Если евреи когда-либо соблазняли христианку, то дело было нешуточным, наказанием являлась смерть (как сообщает Вальвазор). Безусловно, евреев всегда подозревали в том, что они хотят именно наших женщин, всех сразу, как они хотят незаконно присвоить наше богатство. Напротив, кажется, что красивые еврейки только и ждут, чтобы мимо прошел статный христианин и соблазнил их, спася тем самым от темницы их рода. Еврейки готовы прислушаться к любви и следовать ей и телом и душой, а в том числе и прежде всего следовать религии любви и поменять веру. В христиан они могут влюбиться лишь так, что одновременно влюбляются и в христианство (или, вероятно, коль речь идет о женщинах, они могут принять христианство, лишь влюбившись в какого-нибудь привлекательного христианина). Самым известным примером этого, хоть и более поздним и относящимся к совсем другому идеологическому контексту романтизма, является вальтерскоттовский «Айвенго» (1819). Там тоже есть Исаак из Йорка в роли стереотипного еврея, которому не занимать общих качеств – скупости и ростовщичества, хотя в ключевые моменты он набирается мужества для благородного поступка и даже героизма, когда укрывает раненого Айвенго. У еврея, конечно, есть прекрасная дочь Ребекка, которая и является истинной героиней всей истории и на фоне которой ее положительный антипод, леди Ровена, меркнет как бескровный идеал[85]
. Движущим механизмом сюжета является запретная любовь между красивой еврейкой и христианским героем Айвенго, однако Ребекка сейчас, в начале XIX века, может показать свою моральную безупречность лишь таким образом, что не отказывается от своего отца и веры, и поэтому она должна отказаться от своей любви. Ребекка похожа на идеальную кандидатку в героини оперы, и действительно, история послужила материалом ни больше ни меньше, как для пяти опер (начиная с Генриха Маншнера в 1829 году и вплоть до А. С. Салливана, который без своего альтер эго Гилберта в 1891-м вместе с «Айвенго» пережил свой самый большой провал)[86].Если обратиться к элементам словенской культуры, то в нашем распоряжении имеется образцовый пример, относящий как раз к этому же периоду, – «Иудейская девушка» («Judovsko dekle») Франце Прешерна, тематика очевидно витала в воздухе. Бедная иудейская девушка целыми днями сидит дома и лишь изредка выходит в люди, ее религия – это ее тюрьма, тогда как христиане ходят в церковь и на площади, где встречаются взглядами с любимыми; она же исключена из социального и сексуального круговорота, осужденная на отцовское заточение. Но одним субботним днем ей все-таки удается уговорить отца, чтобы он отпустил ее на прогулку в замковый парк, и стоит ей только прийти туда, как она «юношу крещеного находит», и разгорается любовь.

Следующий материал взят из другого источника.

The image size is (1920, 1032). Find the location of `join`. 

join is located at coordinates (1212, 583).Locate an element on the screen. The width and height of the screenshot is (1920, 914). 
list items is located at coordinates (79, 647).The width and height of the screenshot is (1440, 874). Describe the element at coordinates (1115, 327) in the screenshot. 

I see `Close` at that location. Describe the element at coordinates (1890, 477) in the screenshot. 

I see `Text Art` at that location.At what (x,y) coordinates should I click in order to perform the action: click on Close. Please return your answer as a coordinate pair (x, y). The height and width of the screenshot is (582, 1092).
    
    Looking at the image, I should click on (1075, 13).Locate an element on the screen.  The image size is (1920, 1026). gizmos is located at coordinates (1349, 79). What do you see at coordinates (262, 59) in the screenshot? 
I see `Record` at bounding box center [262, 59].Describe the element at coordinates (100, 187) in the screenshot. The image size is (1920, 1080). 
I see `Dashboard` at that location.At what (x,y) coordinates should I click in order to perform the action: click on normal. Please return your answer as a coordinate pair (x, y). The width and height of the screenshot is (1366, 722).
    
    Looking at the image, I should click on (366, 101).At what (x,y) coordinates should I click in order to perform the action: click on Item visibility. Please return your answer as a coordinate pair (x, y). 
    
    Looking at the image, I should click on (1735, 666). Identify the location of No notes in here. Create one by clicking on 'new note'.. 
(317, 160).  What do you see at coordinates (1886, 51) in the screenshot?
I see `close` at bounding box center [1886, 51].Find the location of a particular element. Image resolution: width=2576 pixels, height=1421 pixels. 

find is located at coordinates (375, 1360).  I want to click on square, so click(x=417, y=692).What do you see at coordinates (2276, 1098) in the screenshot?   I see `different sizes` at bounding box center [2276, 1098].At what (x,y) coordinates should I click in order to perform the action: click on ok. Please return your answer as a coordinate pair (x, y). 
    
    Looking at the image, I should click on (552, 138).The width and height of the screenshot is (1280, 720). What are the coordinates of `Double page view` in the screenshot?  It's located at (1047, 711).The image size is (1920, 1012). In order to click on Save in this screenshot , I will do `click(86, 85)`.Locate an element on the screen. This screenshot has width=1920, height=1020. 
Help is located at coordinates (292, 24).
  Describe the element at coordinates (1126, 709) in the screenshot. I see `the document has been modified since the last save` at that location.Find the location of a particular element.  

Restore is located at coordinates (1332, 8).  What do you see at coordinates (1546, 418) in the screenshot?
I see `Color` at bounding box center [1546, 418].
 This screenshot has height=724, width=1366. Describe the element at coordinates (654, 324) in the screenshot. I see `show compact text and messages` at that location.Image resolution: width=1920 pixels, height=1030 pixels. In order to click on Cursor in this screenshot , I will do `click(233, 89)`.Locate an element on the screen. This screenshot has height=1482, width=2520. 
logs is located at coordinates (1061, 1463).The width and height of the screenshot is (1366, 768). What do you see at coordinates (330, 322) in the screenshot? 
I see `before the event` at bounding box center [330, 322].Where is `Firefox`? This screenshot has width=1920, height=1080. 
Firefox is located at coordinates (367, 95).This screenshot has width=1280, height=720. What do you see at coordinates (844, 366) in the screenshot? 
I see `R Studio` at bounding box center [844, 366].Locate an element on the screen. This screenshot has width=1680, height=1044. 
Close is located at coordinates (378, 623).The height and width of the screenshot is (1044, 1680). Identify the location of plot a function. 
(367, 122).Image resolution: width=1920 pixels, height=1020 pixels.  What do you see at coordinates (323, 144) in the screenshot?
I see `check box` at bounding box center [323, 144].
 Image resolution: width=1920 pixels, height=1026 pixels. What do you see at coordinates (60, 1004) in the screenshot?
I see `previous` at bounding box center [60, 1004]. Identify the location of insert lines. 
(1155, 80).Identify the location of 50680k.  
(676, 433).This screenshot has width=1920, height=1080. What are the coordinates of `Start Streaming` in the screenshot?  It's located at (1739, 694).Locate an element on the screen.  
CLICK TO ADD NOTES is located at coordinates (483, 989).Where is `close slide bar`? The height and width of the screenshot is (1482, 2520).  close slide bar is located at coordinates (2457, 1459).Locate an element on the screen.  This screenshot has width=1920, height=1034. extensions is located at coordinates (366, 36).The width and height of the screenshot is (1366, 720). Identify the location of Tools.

Молодой христианин тут же ссылается на религию универсальной любви («Любить я должен всех людей, / так моя вера меня учит, / меня ль ты любишь, Иудеи дочь?»)[87]
, но красивая иудейка тут же возвращает его на землю: «Раз именно меня осмелился любить ты, / я знаю хорошо, ты тоже так же знаешь, / что взять меня не смеешь в жены ты»[88]. Здесь история получает поворот, который, кажется, отходит от традиции: их любовь не может привести к счастливому браку не только из-за еврейской, но также и из-за христианской ограниченности, единственным путем к браку было бы принятие ею христианства. Однако у истории менее драматический и в любом случае неудовлетворительный финал:Прешерн на удивление довольствуется достаточно обобщенным и несколько банальным заключением о противоположности любви и веры, с имплицитной защитой силы любви, которая больше любого сопротивления каких-либо религий. При этом похоже, что образ иудейской девушки, которая мечтает о том, чтобы посредством любви стряхнуть с себя оковы своей религии, оказывается в положении, где, в конце концов, и молодой христианин озадачен симметричной проблемой, когда и он тоже не может переступить границы своей веры и рода, какой бы универсальной ни была его религия по сравнению с ее, и он вынужден точно так же возвращаться в сад без надежды на хеппи-энд.